** begin Stored data **

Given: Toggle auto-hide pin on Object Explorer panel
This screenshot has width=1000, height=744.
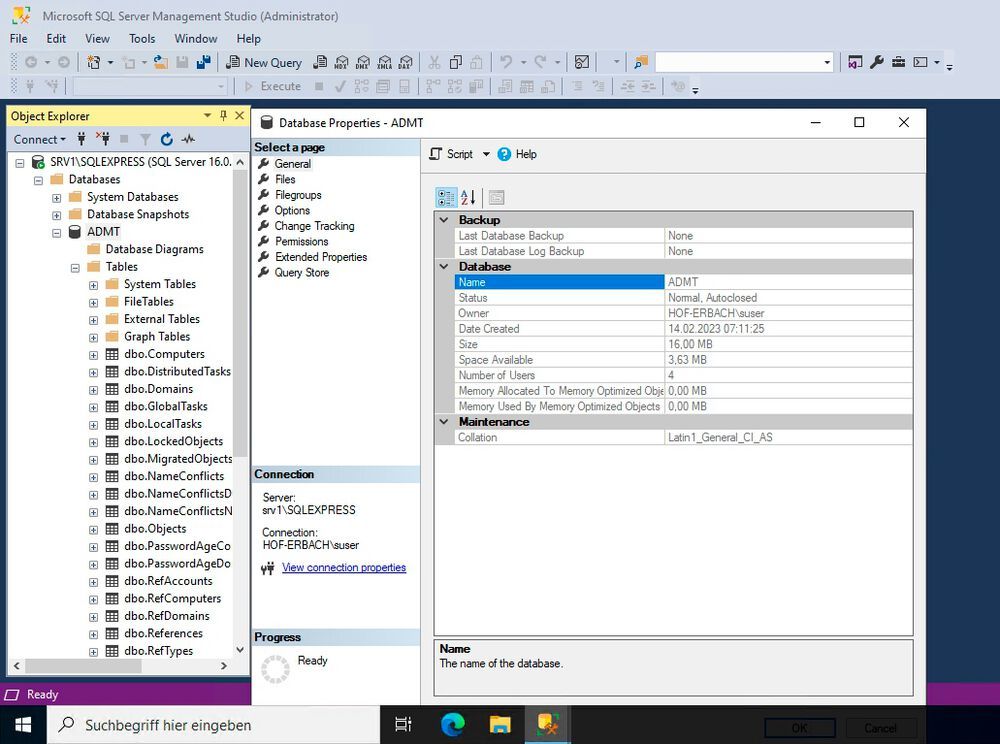Looking at the screenshot, I should click(x=224, y=115).
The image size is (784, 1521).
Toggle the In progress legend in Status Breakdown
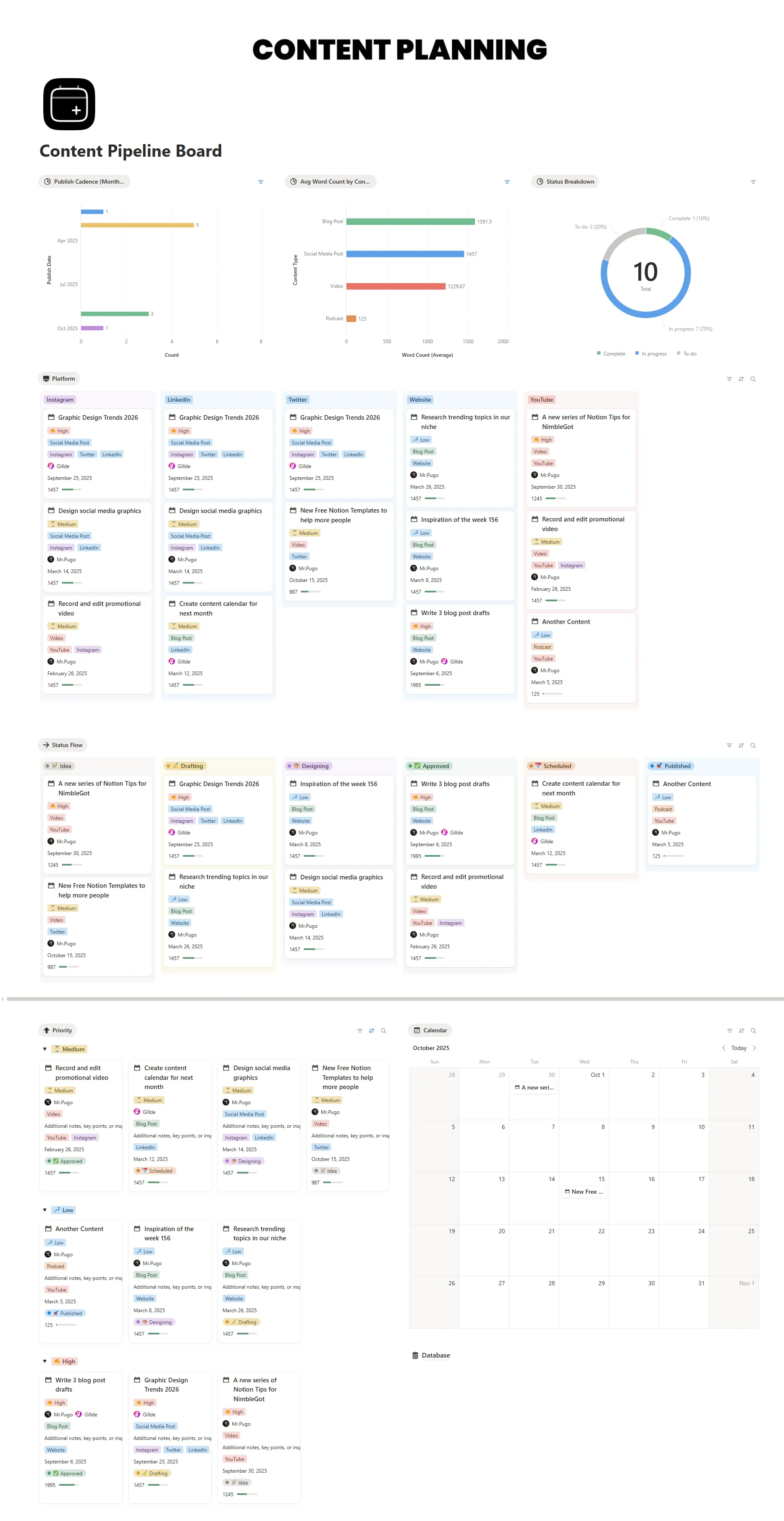point(651,353)
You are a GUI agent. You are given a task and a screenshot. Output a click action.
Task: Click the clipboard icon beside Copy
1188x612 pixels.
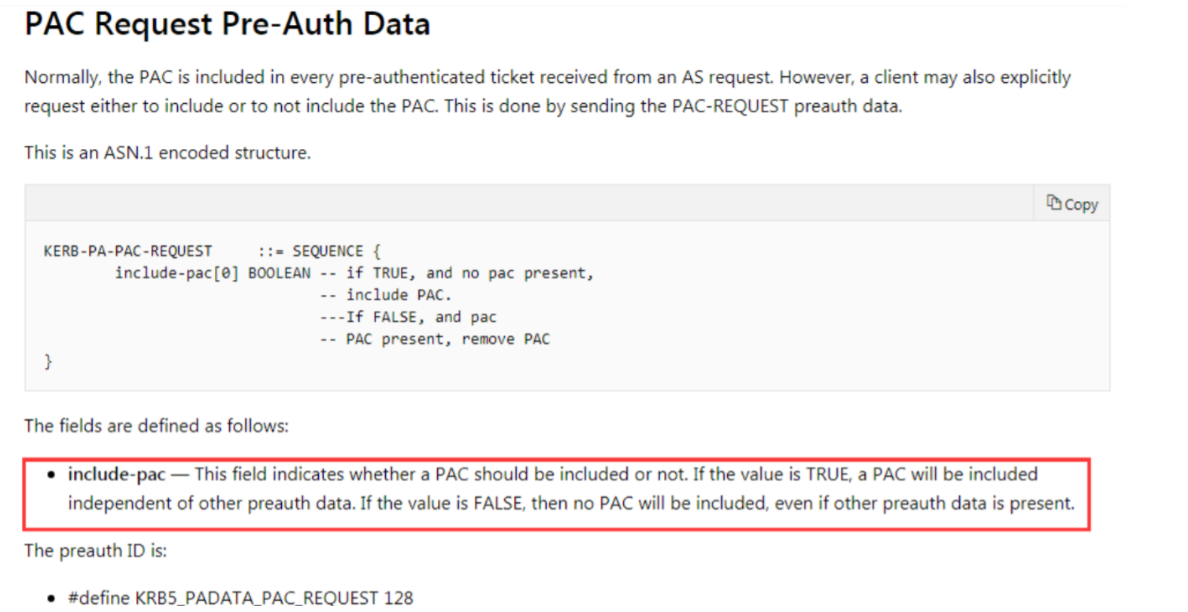pyautogui.click(x=1053, y=203)
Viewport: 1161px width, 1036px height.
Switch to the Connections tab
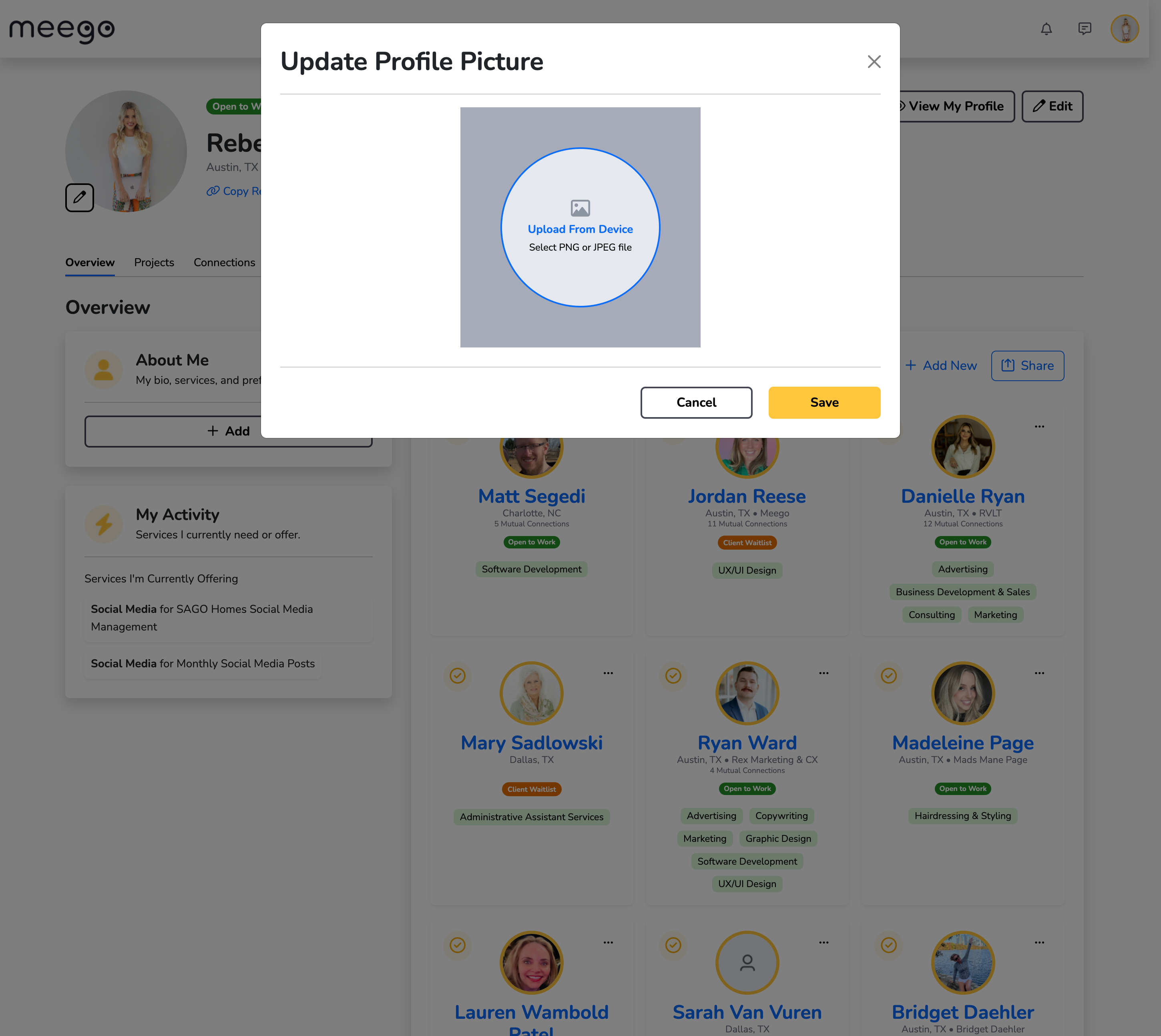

** end Stored data **

* What is required:
Duplicate the records above line for line, leaving out the pictures.

* Answer for this exercise:
Given: Toggle auto-hide pin on Object Explorer panel
This screenshot has width=1000, height=744.
Looking at the screenshot, I should click(x=224, y=115).
The image size is (784, 1521).
Toggle the In progress legend in Status Breakdown
point(651,353)
You are a GUI agent. You are given a task and a screenshot. Output a click action.
Task: Click the clipboard icon beside Copy
1188x612 pixels.
pyautogui.click(x=1053, y=203)
Viewport: 1161px width, 1036px height.
Switch to the Connections tab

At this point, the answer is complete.